The strongest case against it
Camille Wortman and Roxane Cohen Silver, in "The Myths of Coping with Loss" (1989), identified the stage model as a source of several unsupported assumptions common in clinical practice: that intense distress is inevitable after a loss, that failing to display it signals pathology or denial, and that actively working through grief is necessary for healthy recovery. Their review of the empirical literature found each assumption poorly supported. George Bonanno's longitudinal research, summarized in The Other Side of Sadness (2009), went further: tracking bereaved people over time, he found that resilience, sustained low distress from early on, without any staged unfolding, is the single most common trajectory after loss, followed by smaller groups showing gradual recovery from acute distress or chronic, prolonged grief. A fixed sequence that all mourners are expected to pass through fits none of these trajectories well. Robert Kastenbaum, an early figure in the field of thanatology, raised a related objection as far back as the 1970s, noting that Kübler-Ross's original interviews were never designed or reported as a controlled study: no fixed sample, no independent raters, no tracking of the same patients over time, so the sequence was closer to a clinical narrative than a tested finding. Maciejewski's 2007 data supplied the sharpest empirical blow: acceptance appearing early rather than late, and no clean order among the rest.
Where it stands now
Clinicians in palliative and grief care largely no longer treat the five stages as a diagnostic checklist, and most grief researchers now favor trajectory models like Bonanno's or task-based models like Worden's, which fit the variability the data actually show. But the stages have outlived the debate that discredited their literal claim. DABDA remains, by a wide margin, the public's default vocabulary for loss, taught in nursing programs, cited in eulogies, and invoked well outside its original scope, in careers, breakups, and diagnoses that have nothing to do with a hospital ward in 1960s Chicago.
Test yourself
Think of a real loss in your life and try to place it honestly against the five stages, rather than against what you have been told grief should look like. If it did not arrive in order, if two stages overlapped, or one never showed up at all, that is not a sign you grieved wrong. It is closer to what the actual data on grieving people finds.

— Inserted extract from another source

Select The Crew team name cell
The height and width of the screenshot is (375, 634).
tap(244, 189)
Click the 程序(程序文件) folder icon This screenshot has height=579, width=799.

Primary sources and further reading
- Elisabeth Kübler-Ross, On Death and Dying (1969)The founding text, drawn from interviews with terminally ill patients at the University of Chicago's Billings Hospital.
- Elisabeth Kübler-Ross and David Kessler, On Grief and Grieving (2005)Kübler-Ross's own later extension of the model from dying patients to the bereaved.
- Paul K. Maciejewski, Baohui Zhang, Susan D. Block, and Holly G. Prigerson, An Empirical Examination of the Stage Theory of Grief (2007)The major quantitative test of the model, published in JAMA, using the Yale Bereavement Study.
- Camille B. Wortman and Roxane Cohen Silver, The Myths of Coping with Loss (1989)An early, influential review challenging the assumption that grief follows a required emotional sequence.
- George A. Bonanno, The Other Side of Sadness (2009)Longitudinal research finding resilience, not staged distress, is the most common response to loss.